[DATASET ENTRIES — start]

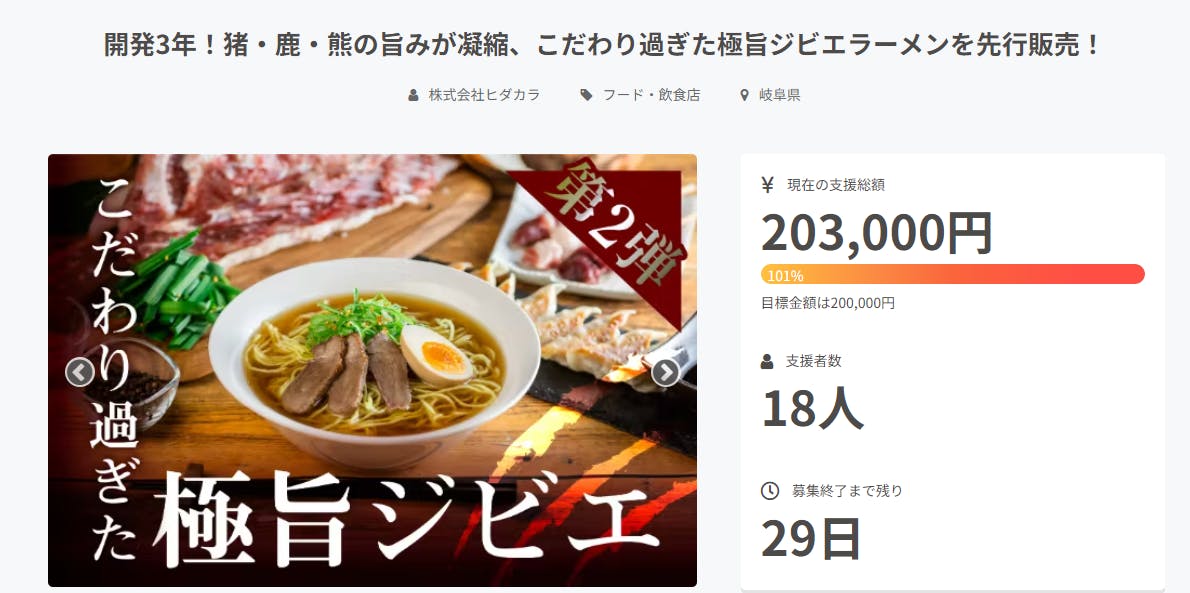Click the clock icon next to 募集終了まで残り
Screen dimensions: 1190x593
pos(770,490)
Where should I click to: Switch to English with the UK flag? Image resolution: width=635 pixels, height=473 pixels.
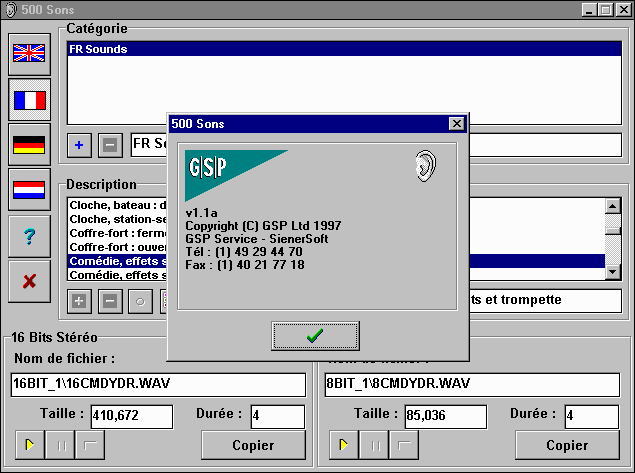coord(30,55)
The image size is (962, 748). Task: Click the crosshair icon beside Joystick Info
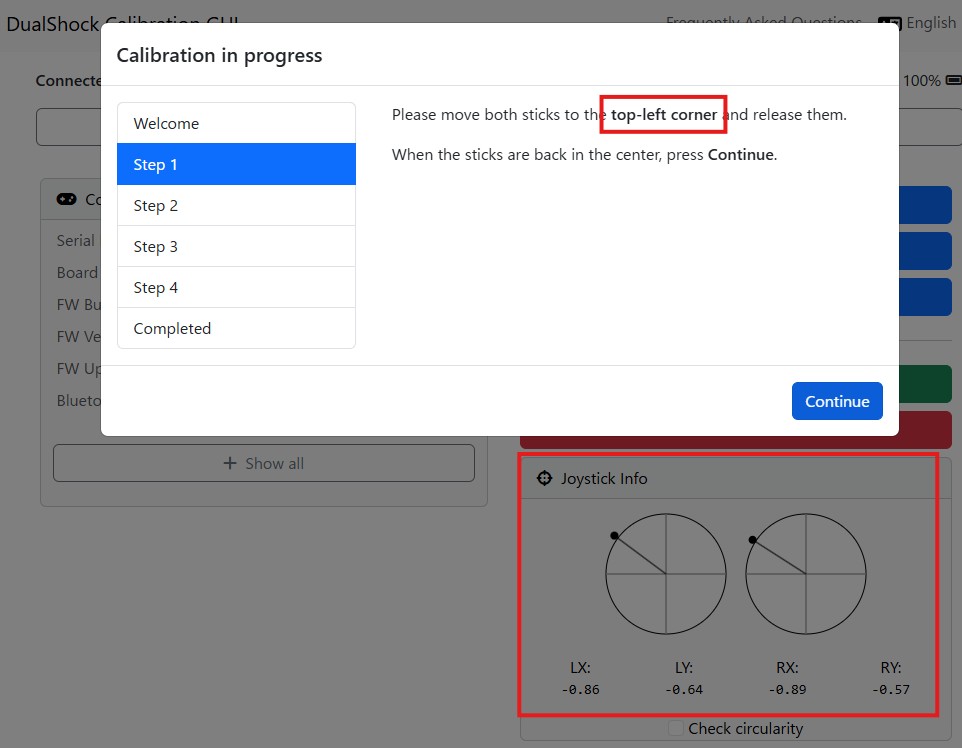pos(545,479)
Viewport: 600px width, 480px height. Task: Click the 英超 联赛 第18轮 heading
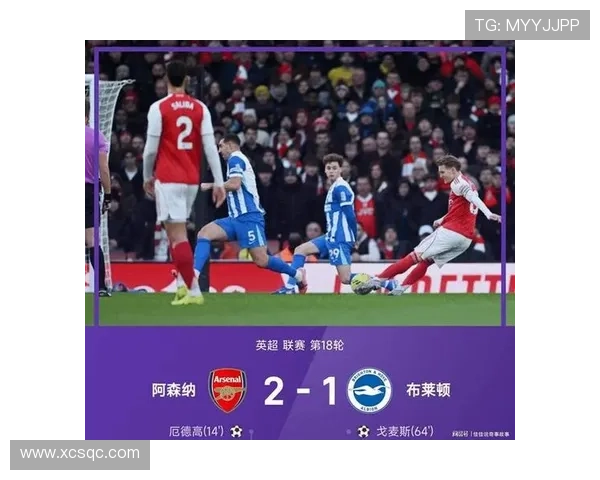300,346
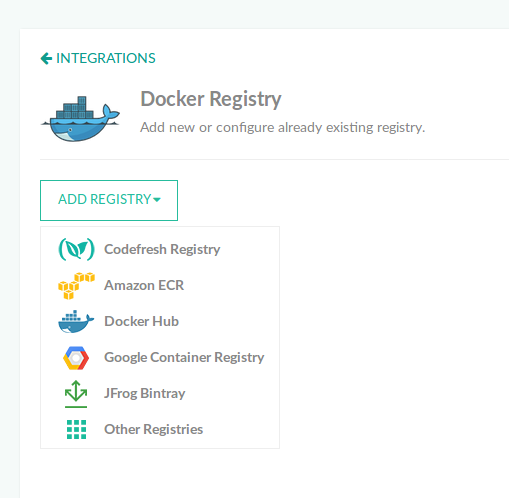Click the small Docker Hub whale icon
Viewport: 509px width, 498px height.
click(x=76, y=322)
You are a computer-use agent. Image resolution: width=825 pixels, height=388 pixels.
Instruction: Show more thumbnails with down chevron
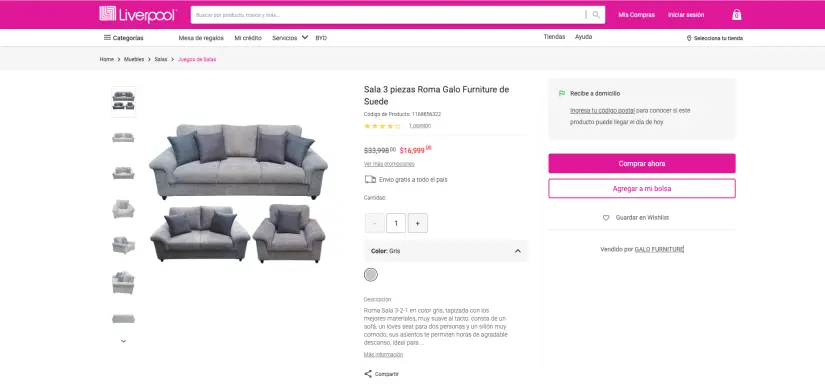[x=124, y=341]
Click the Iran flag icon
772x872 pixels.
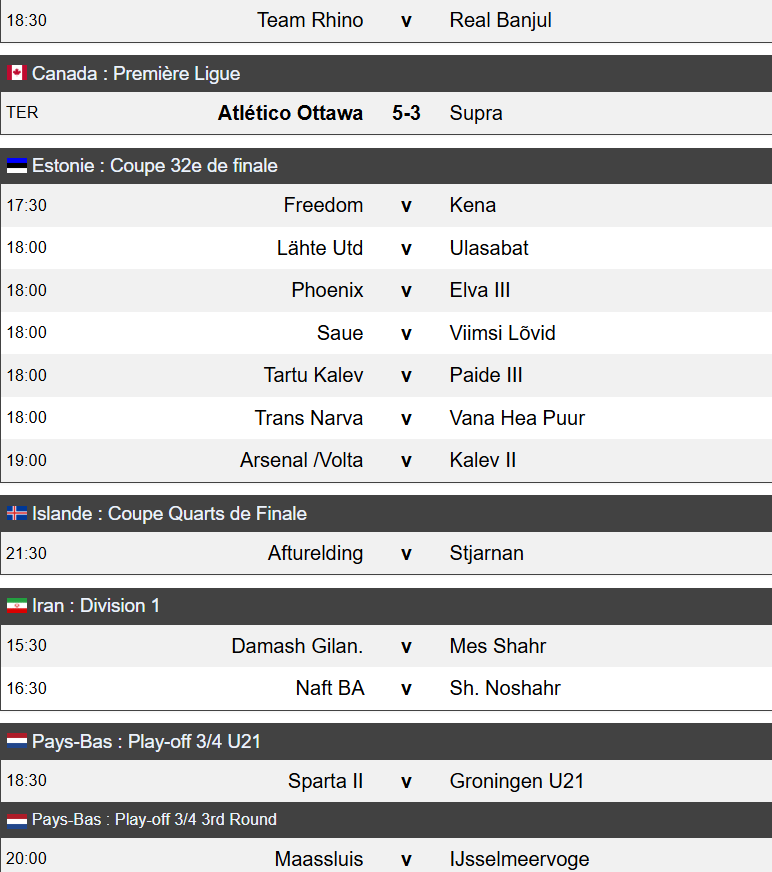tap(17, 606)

[DATASET ENTRIES — finish]
[DATASET ENTRIES — start]

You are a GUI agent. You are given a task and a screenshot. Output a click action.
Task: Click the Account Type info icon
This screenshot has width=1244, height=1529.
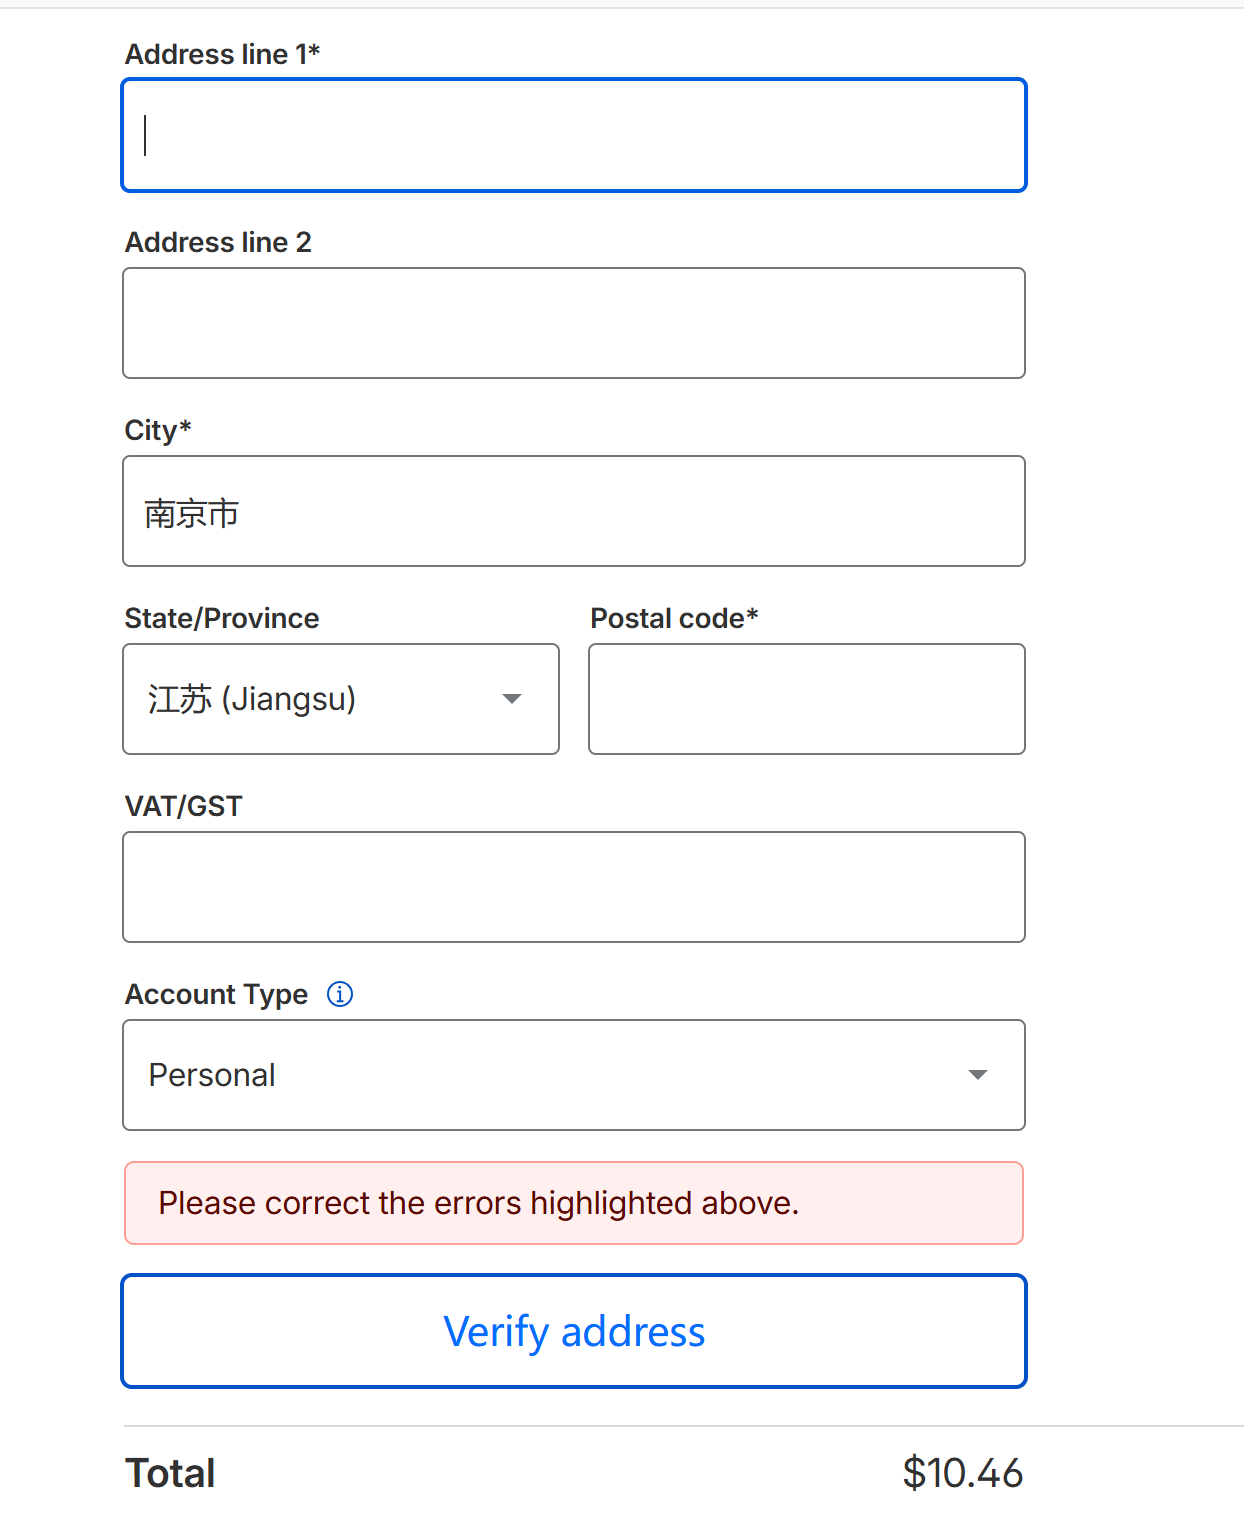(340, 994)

[DATASET ENTRIES — finish]

:: YOUR TASK ::
Which of the lines in the data contain the string "agent"? Return each one.

:: RESULT FOR THIS EXERCISE ::
You are a computer-use agent. Image resolution: width=825 pixels, height=388 pixels.
You are a GUI agent. You are given a task and a screenshot. Output a click action.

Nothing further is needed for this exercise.